As unidades especializadas da Polícia Civil em todo o país registraram **782.474 atendimentos** a mulheres no ano de **2025**. Entre as ocorrências estão ameaça, lesão corporal, injúria, importunação sexual, estupro e feminicídio. Este volume se refere a **329.451 vítimas**, indicando que muitas mulheres necessitaram de mais de um suporte.
Contexto do levantamento
Esses dados foram divulgados no **10º Diagnóstico Nacional das Unidades de Polícia Civil Especializadas no Atendimento às Mulheres**. O levantamento foi publicado pelo **Ministério da Justiça e Segurança Pública (MJSP)** na sexta-feira (7).

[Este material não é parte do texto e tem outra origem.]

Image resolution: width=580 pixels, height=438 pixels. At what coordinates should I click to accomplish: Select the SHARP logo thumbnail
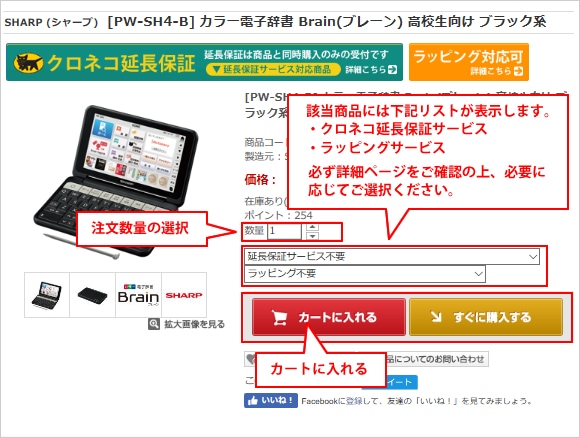[184, 295]
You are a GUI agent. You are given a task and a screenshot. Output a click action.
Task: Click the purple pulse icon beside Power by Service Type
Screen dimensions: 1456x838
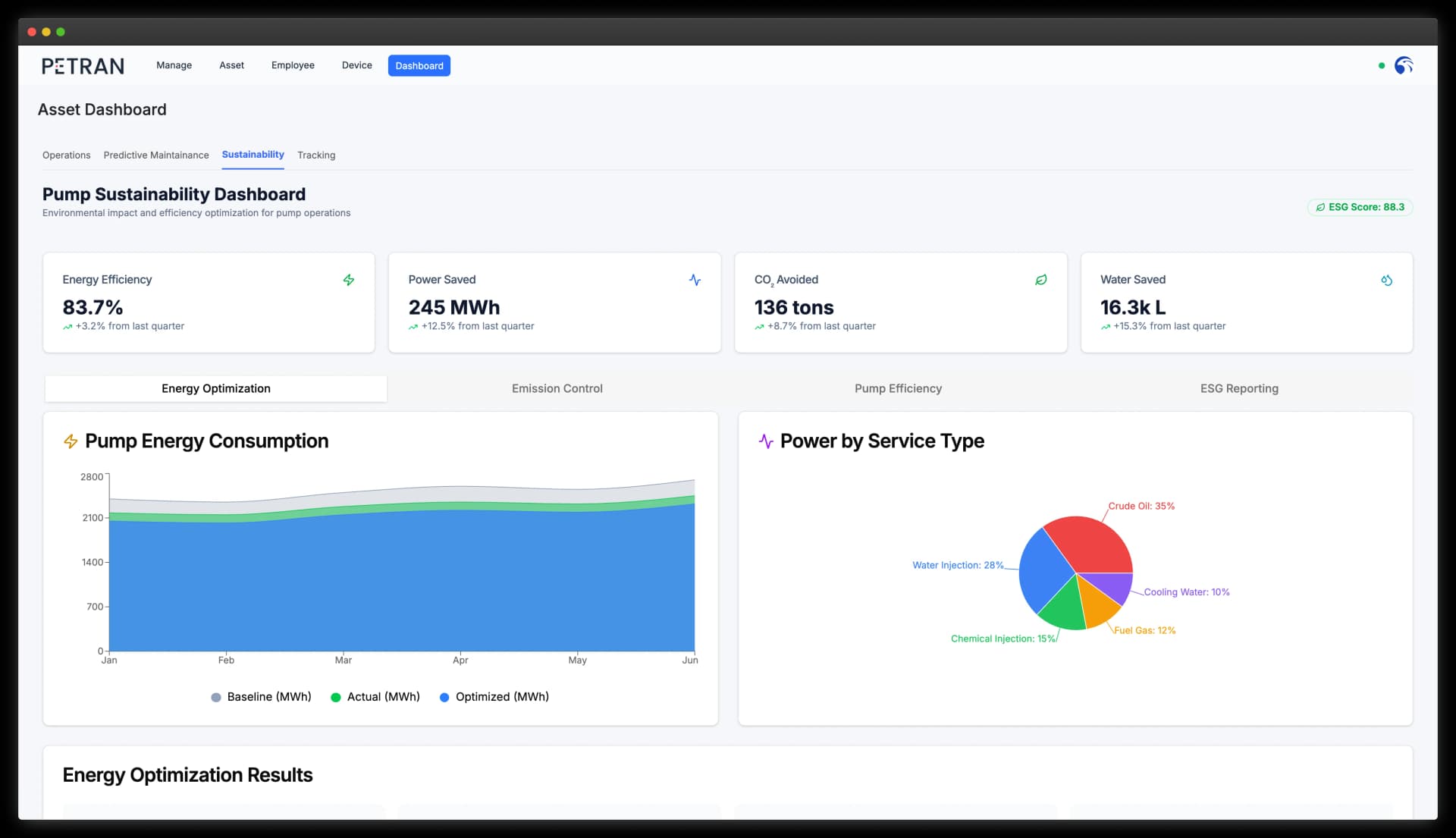point(767,441)
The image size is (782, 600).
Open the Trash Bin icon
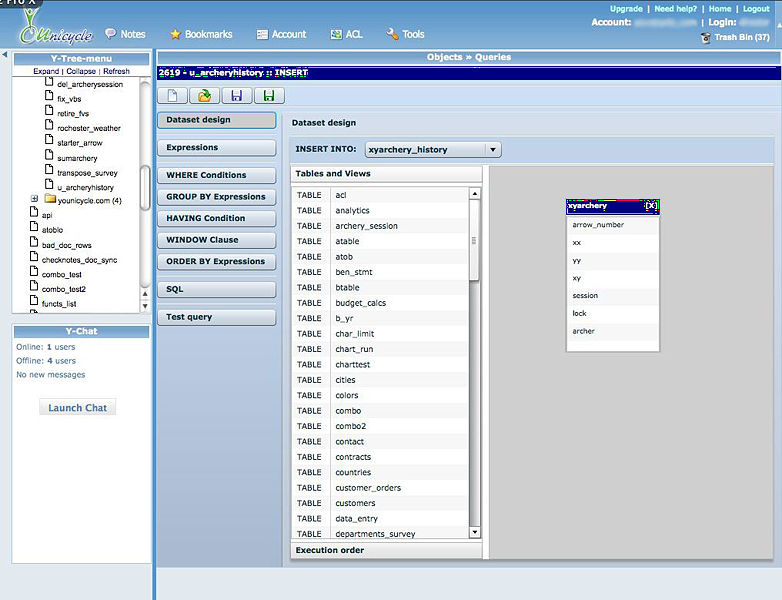[705, 37]
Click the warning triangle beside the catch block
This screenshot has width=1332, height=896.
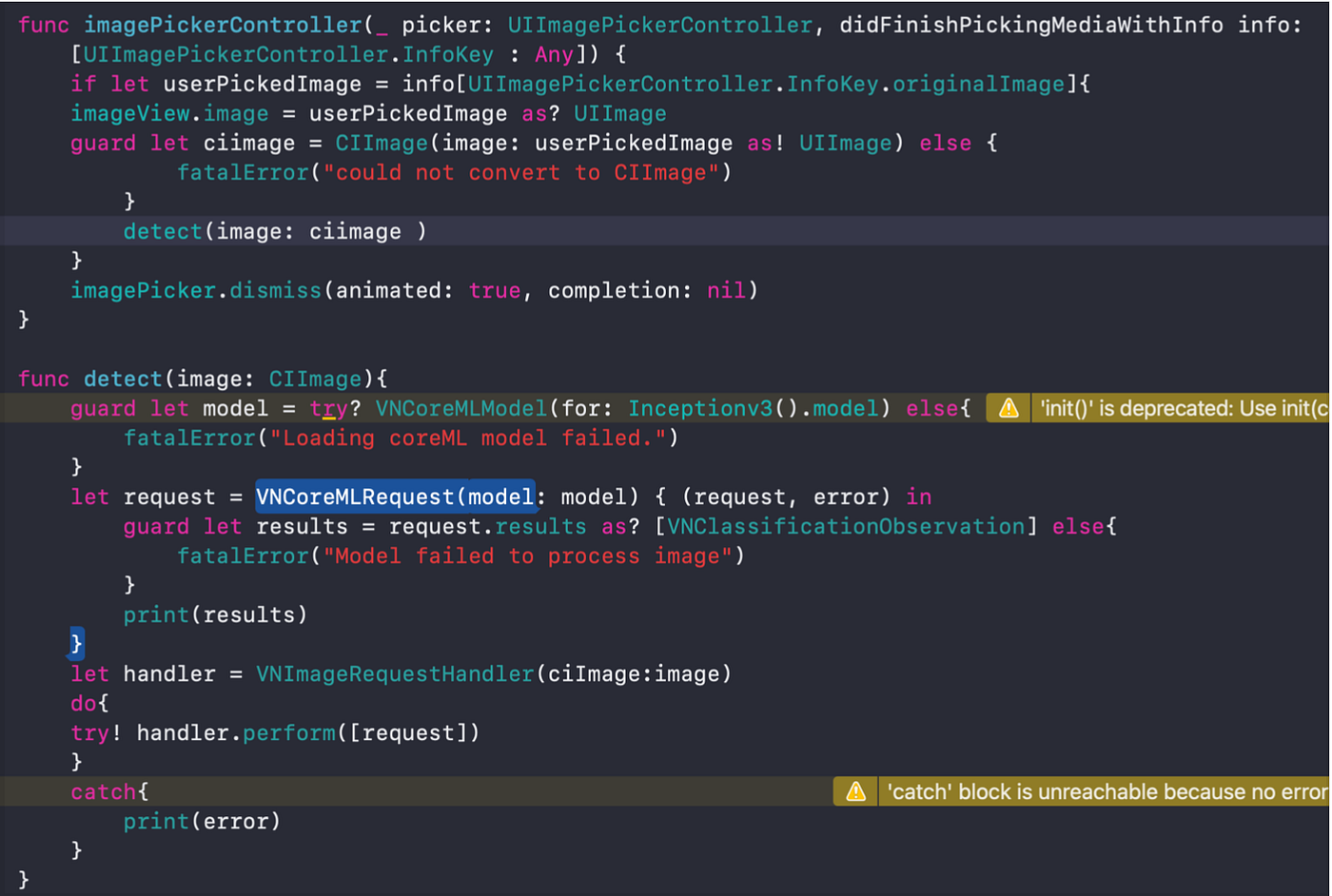point(853,790)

O estudo integra o contexto das celebrações dos **20 anos da Lei Maria da Penha**. Foram compilados dados de **530 das 585 unidades** existentes no país, abrangendo delegacias especializadas e outros formatos de atendimento.
Panorama nacional e regional
A **Região Sudeste** concentrou o maior número de vítimas atendidas, com **125.769 casos**, representando **47,8%** do total nacional. Em seguida, aparecem as regiões Nordeste (**53.067 vítimas, 20,2%**), Centro-Oeste (**43.662, 16,6%**), Sul (**21.087, 8,0%**) e Norte (**19.712, 7,5%**).
Destaque em São Paulo
Individualmente, o estado de **São Paulo** registrou o maior volume de vítimas atendidas. Foram **84.103** mulheres que buscaram suporte das unidades especializadas.
Principais tipos de ocorrência
A **ameaça** foi o tipo de ocorrência mais registrado em **2025**, com **148.544 casos**. Em seguida, figuram **lesão corporal (99.473)** e **injúria (88.739)**.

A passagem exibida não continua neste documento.